Figure 3 shows the changes in the V2V link’s successful transmission probability, V2I links throughput as the payload changes. Figure 3a reflects that as the payload size increases, the probability of successful transmission of the V2V links of all schemes decreases, including brute-force. This is because more information needs to be transmitted within the same delay constraint, so performance will decrease. However, it is found that the method in this paper is very close to brute-force and far superior to the random scheme. Since [22] considers the power control of the V2V links, the successful transmission probability of the V2V links is slightly higher than the scheme proposed in this paper. Furthermore, as can be seen from Figure 3a,b, the partial CSI proposed in this paper has comparable performance to complete CSI in meeting the V2V links delay.

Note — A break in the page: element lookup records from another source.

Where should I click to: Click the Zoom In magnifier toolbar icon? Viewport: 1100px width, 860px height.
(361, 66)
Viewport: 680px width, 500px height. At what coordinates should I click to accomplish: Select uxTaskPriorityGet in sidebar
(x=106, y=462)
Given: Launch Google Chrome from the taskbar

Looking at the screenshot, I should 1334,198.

Figure 3b reflects that as the payload increases, the total throughput of the V2I link gradually decreases. This is because when the V2V payload increases, in order to obtain higher rewards, the BS will select actions to increase the V2V rate to meet the delay constraint, which will increase the interference of the V2I links and cause its rate to decrease. However, it can be seen that the throughput of the V2I links obtained by the proposed scheme is still higher than that of the random scheme and has comparable performance to the complete CSI scheme. Furthermore, the proposed scheme outperforms the literature [22] in terms of V2I throughput. In summary, the scheme proposed in this paper is close to brute-force in terms of the V2V links’ successful transmission probability and the throughput of the V2I links, which is better than the random scheme and has comparable performance to complete CSI.

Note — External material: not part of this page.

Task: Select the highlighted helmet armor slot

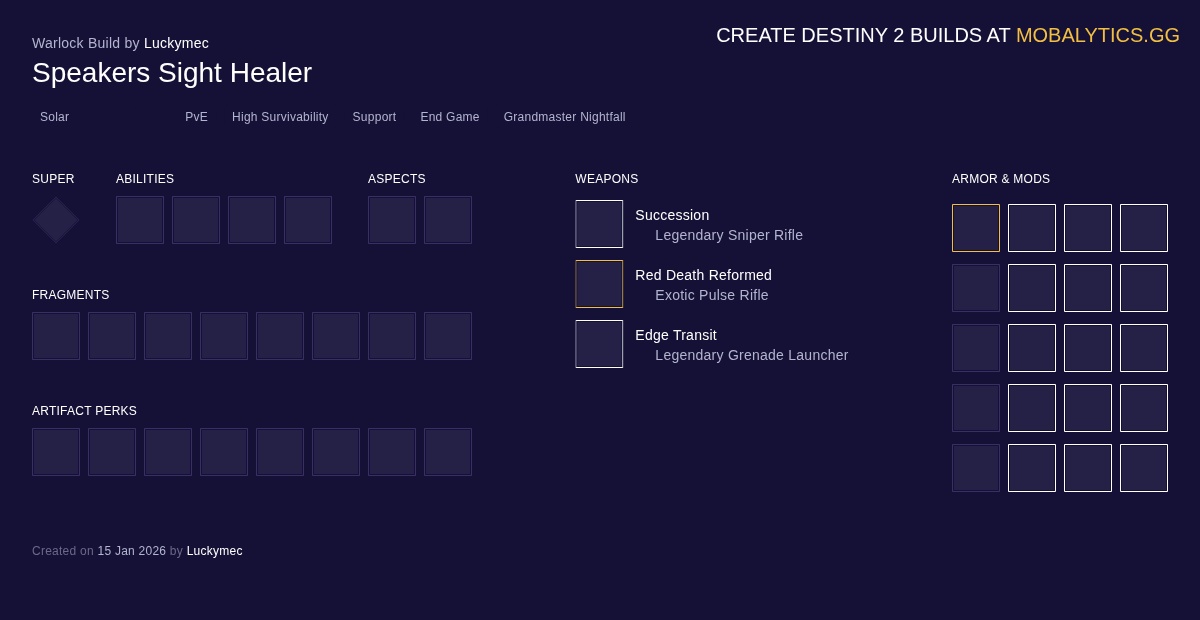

Figure 4 shows the change in the probability of successful transmission of the V2V links as the vehicle speed increases. It can be seen from the figure that the probability of successful transmission of the V2V links in the proposed scheme decreases. This is because compared to the low-speed state, when the vehicle is in the high-speed state, the environmental state changes more significantly, leading to higher observation uncertainty and reducing the learning efficiency. Therefore, when the vehicle speed gradually increases, the V2V links’ successful transmission probability declines. However, the proposed scheme can still maintain a higher probability of successful transmission, which shows that the proposed algorithm has better stability in a highly dynamic environment.

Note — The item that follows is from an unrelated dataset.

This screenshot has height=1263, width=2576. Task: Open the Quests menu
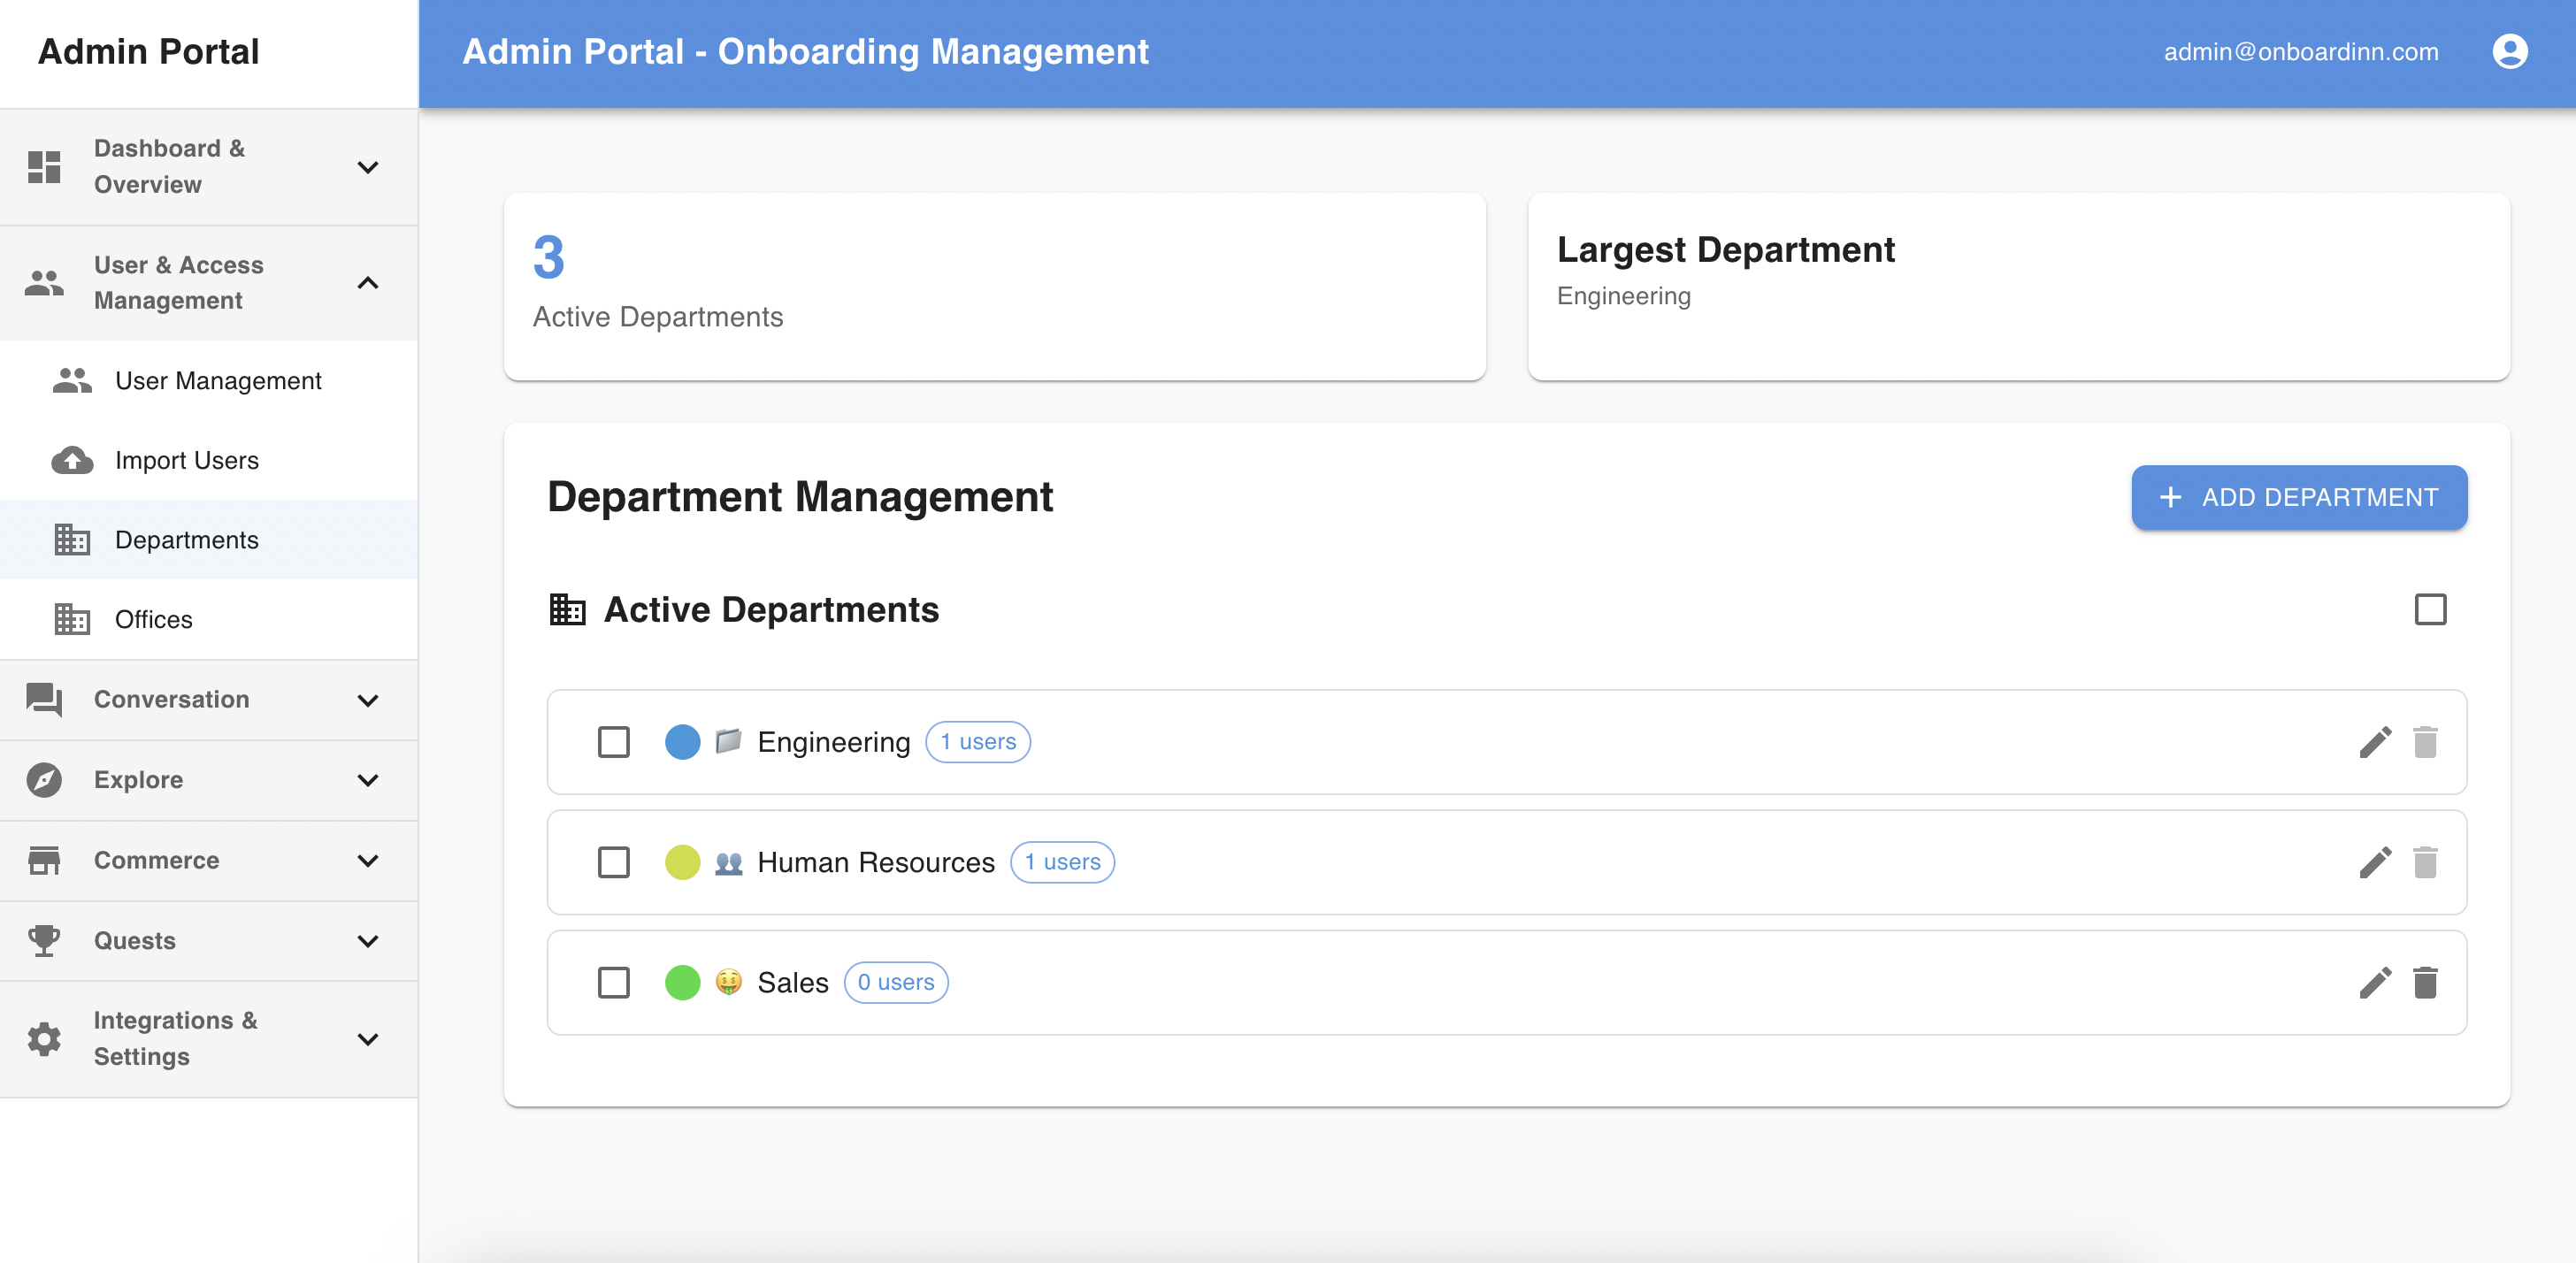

In order to more clearly explain the reason why the solution in this article is better than the random solution, we randomly selected an episode in the test and plotted the changes in the remaining load of the V2V links over time. Among them, the delay constraint T = 100 ms, and the payload size is 3 × 1060 bytes. Since in the randomly selected episode, all V2V links in the proposed scheme and the random scheme have completed the transmission task within 50ms, we only show the data within 0–50 ms. Comparing Figure 5a,b, it can be seen that although all V2V links of the proposed scheme and the random scheme have completed data transmission within the delay constraint, the transmission time required by the scheme of this paper is much shorter than that of the random scheme. As shown in Figure 5a, all vehicles in the scheme in this paper are transmitted within 15ms, while the random scheme in Figure 5b is completed within 42 ms. This shows that the solution in this paper is more suitable for transmitting delay sensitive services and meeting the delay requirements of the V2V links.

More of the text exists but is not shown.